Ruling Friday in two cases brought by Oregon lawyers, the appeals court said the plaintiffs could not bring a free-speech challenge to mandatory fees. But the appeals court said the plaintiffs could pursue their claim that mandatory membership in a group that that engages in political or ideological activities violates the right to freedom of association, report Reuters Legal, Law360, Law.com and Bloomberg Law. A press release is here.

The Oregon State Bar requires that bar dues be used to pay only for activities relating to regulation of the legal profession. The plaintiffs objected when Oregon’s bar leaders released an April 2018 statement in the bar’s Bulletin on white nationalism that condemned “violence, extremism and exclusion.” A statement in the bulletin by specialty bars said then-President Donald Trump “has himself catered to this white nationalist movement.”

Bar members who objected to the statement received a refund of $1.15, the cost of printing the April 2018 Bulletin, the appellate decision said.

The appeals court said the bar’s dues policy was permissible under the Supreme Court’s 1990 decision Keller v. State Bar of California, which held that a state bar may use mandatory dues to subsidize activities germane to the goals of regulating the legal profession and improving the quality of legal services.

The appeals court said Keller was not expressly overruled by the 2018 Supreme Court decision in Janus v.
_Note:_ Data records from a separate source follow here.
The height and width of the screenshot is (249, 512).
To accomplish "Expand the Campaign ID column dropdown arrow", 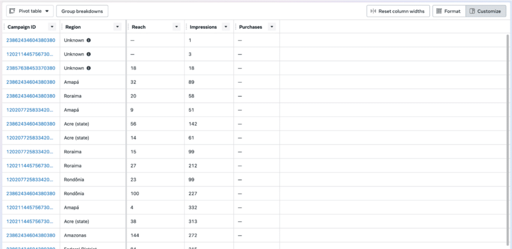I will point(52,27).
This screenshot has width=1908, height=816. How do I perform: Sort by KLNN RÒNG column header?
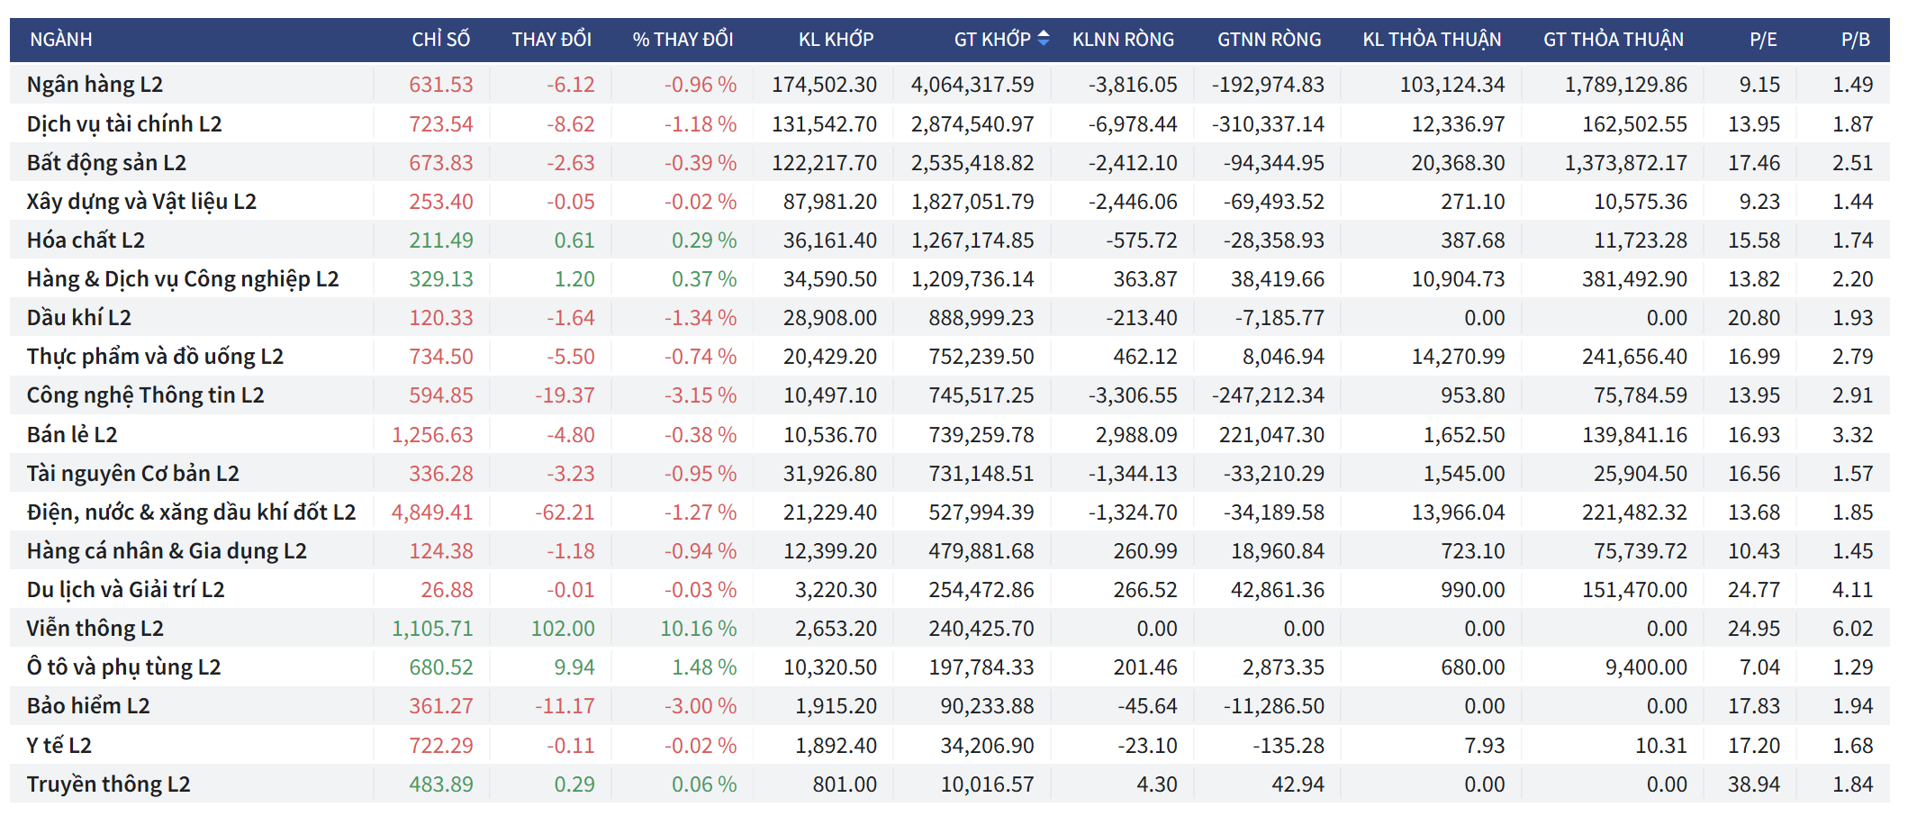point(1123,40)
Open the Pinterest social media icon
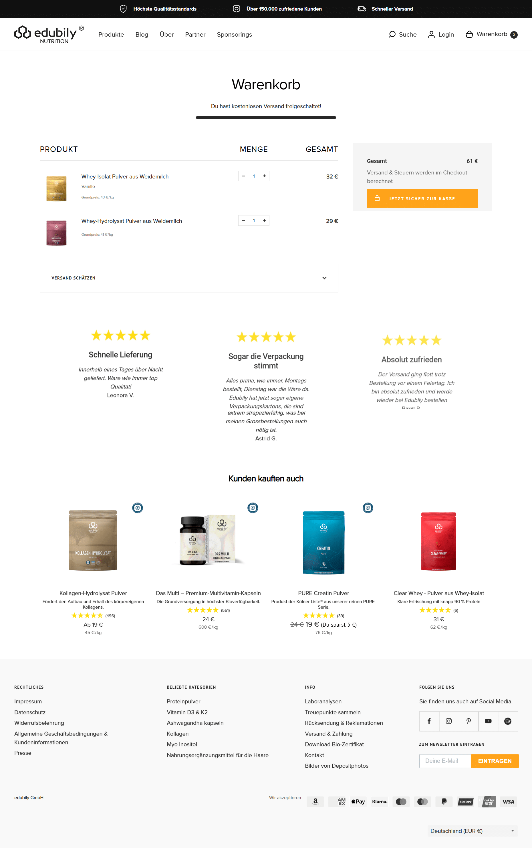532x848 pixels. [468, 721]

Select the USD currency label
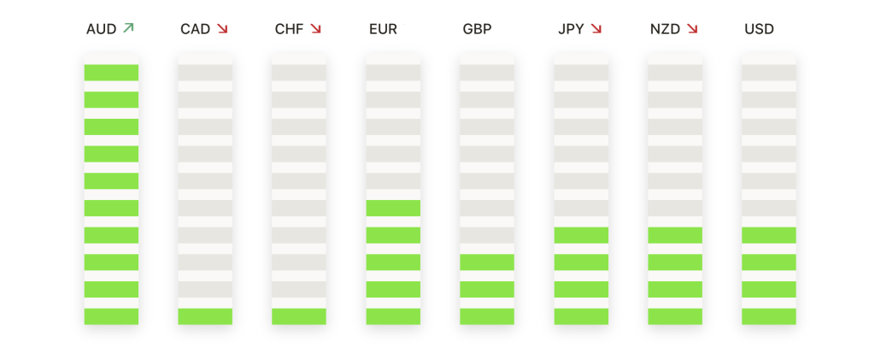759,29
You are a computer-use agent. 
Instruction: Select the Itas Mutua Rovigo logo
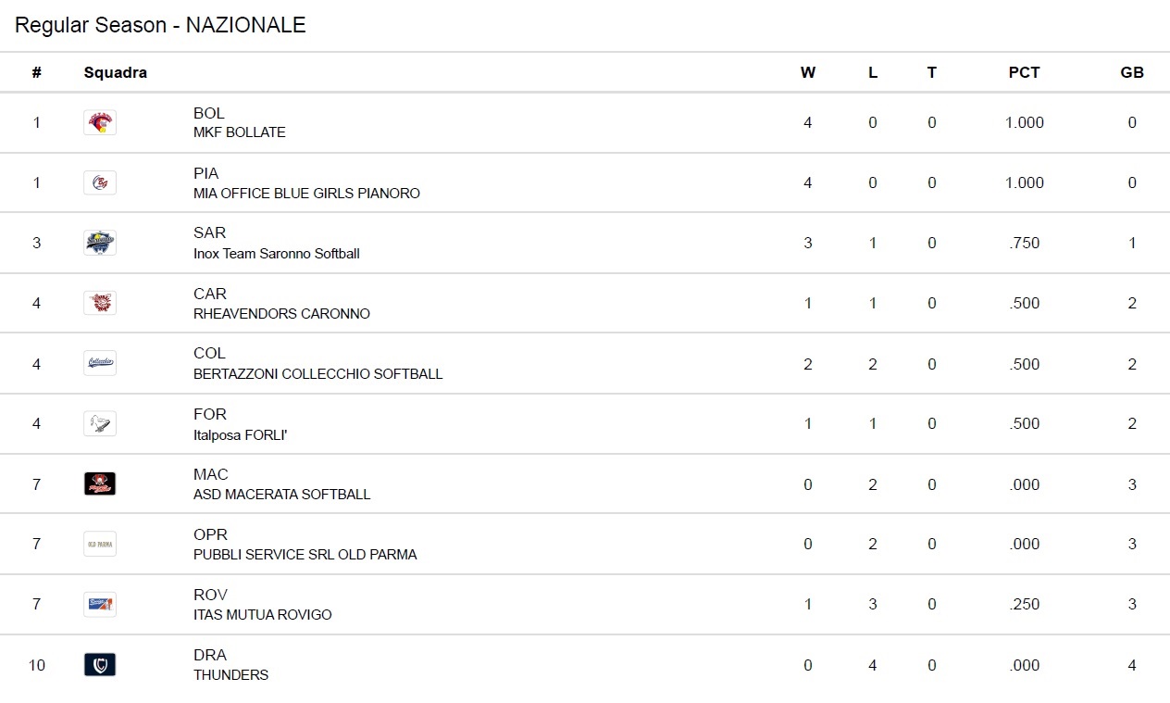click(100, 604)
AFSCME. Janus held that requiring employees to pay union dues for collective bargaining violates their free speech rights under the First Amendment.

But the appeals court said the Supreme Court has not yet decided the issue of whether compulsory membership in an organization, independent of compelled financial support, violates the right to association.

“Plaintiffs raise an issue that neither the Supreme Court nor we have ever addressed: whether the First Amendment tolerates mandatory membership itself — independent of compelled financial support — in an integrated bar that engages in nongermane political activities,” the 9th Circuit said.

The appeals court remanded the case for reconsideration of the mandatory membership issue, including the proper standard to evaluate the claim.

The court ruled in a per curiam opinion. In a partial dissent, Judge Lawrence VanDyke said the district court should have also been allowed to reconsider whether the bar’s refunds and other safeguards were sufficient. The other judges on the panel were Jay Bybee, along with Kathleen Cardone, a district court judge who was sitting by designation.

The Goldwater Institute represents one group of plaintiffs. The cases are Crowe v. Oregon State Bar and Gruber v. Oregon State Bar.